** Opening Material provided block **
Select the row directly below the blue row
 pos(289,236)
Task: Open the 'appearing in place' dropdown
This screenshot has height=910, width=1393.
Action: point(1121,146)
** Closing Material provided block **
- Activity -
Exact retyping of all the entries is required.

- Response to this exercise -
Select the row directly below the blue row
 pos(289,236)
Task: Open the 'appearing in place' dropdown
This screenshot has height=910, width=1393.
Action: point(1121,146)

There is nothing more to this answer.